PAGE EXCERPT:
The Pharmacy
By Bob Ham
Photo by Justin Vela
Any band that has toured the U.S. at least once probably has a batch of funny anecdotes or horror stories to recount to their friends and family. Rest assured, they couldn’t hold a candle to the kinds of things that the quartet known as The Pharmacy has seen and done.
Over the course of a pair of cross-country tours and many more trips up and down the West Coast, this punk-with-a-new-wave-heart band has seen a fatal knife fight, had their equipment stolen (along with their van), seen singer/guitarist Scottie Yoder cut his toe down to the bone while swimming (only to have it stitched up by a drunk veterinarian), and been arrested while driving through Arizona.
“Technically, we’re still fugitives,” says Yoder, who, with drummer Brendhan Bowers, attempted to raise money to fly back to Tucson for their court appearance. “We had about four benefit shows,” says Bowers, “but we didn’t make any money. The most it did was get us a little bit out of debt.”
The flipside of The Pharmacy’s hard times on the road has been the palpable rapport that Yoder, Bowers, bassist Ryan Thompson, and keyboardist Stefan Rubicz have with one another. The four young men constantly finish each other’s sentences and riff on the kind of inside jokes that grow out of spending countless hours packed into a van together. The constant touring has also turned the group into a vicious live act, held together by Bowers’ animalistic drumming and the warped synthesizer arpeggios played by Rubicz.

MATERIAL SUPPLIED:

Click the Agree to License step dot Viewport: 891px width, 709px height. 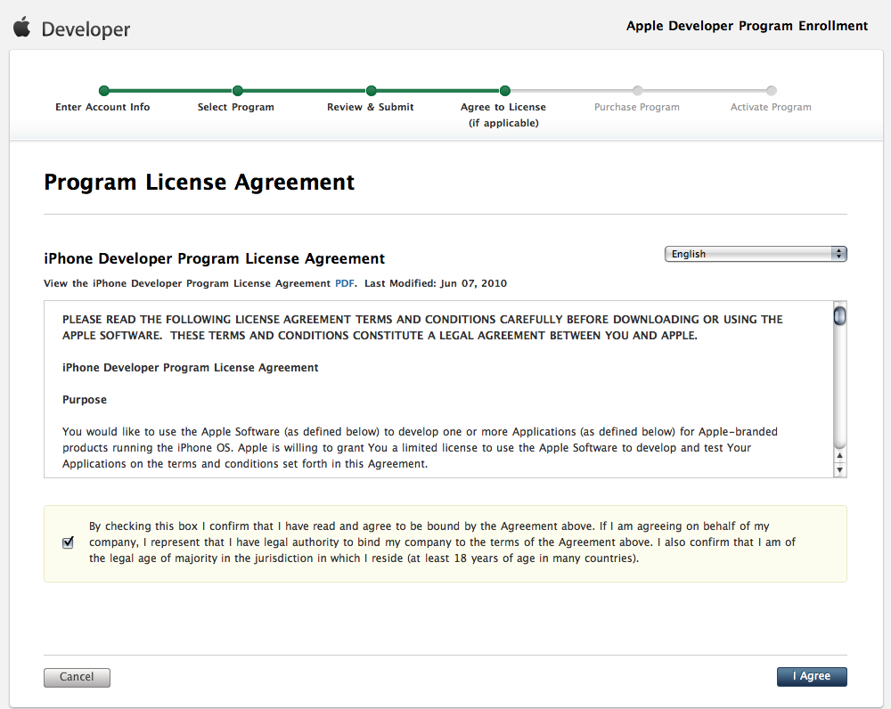tap(504, 91)
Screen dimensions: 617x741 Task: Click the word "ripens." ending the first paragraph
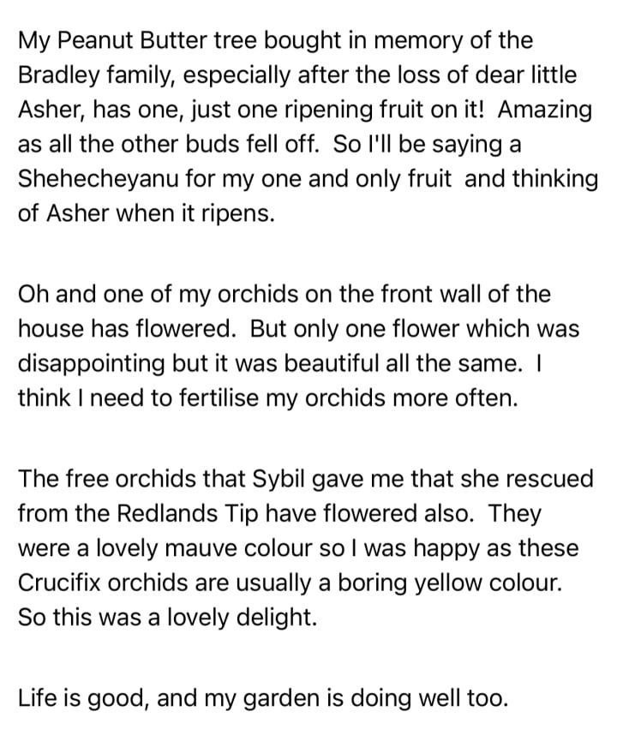[x=238, y=214]
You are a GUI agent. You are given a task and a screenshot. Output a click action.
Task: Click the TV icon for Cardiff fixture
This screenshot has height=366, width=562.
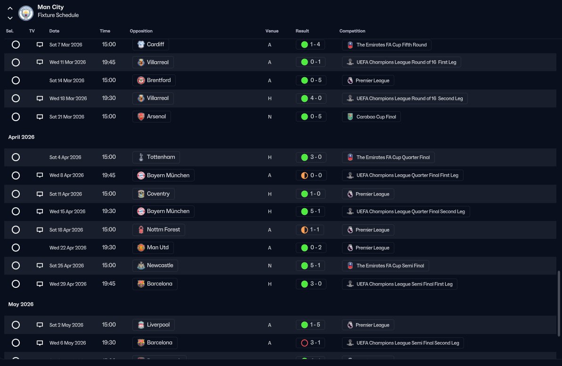click(x=40, y=44)
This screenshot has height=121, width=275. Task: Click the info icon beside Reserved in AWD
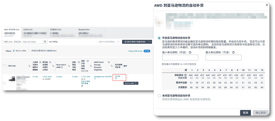coord(62,67)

REQUIRED ACTION:
Resume the profile of the band The Pharmacy, writing on from the end of its last paragraph about Bowers' drumming and Rubicz's synthesizer arpeggios.

OUTPUT OF THE EXERCISE:
In fact, Rubicz, who has only been in the band for a few months, has quickly become The Pharmacy’s secret weapon, adding a great deal of color to the group’s older material and helping hone the attack on the songs that will comprise their second full-length. This added level of musicality should come as no surprise considering his musical pedigree. “I have been playing piano since I was three and had lessons for about nine years,” Rubicz explains. “Until I was in high school, I only ever listened to classical music, and even in high school I was mostly listening to jazz.”
The core of the group, however, is Yoder and Bowers, who have been friends since their school days and freely admit to be cut from the same cloth. “When Brendhan was in 7th grade and I was in the 9th grade, we basically had the exact same yearbook photos,” says Yoder. “We had the exact same Kurt Cobain t-shirts and the same haircut.”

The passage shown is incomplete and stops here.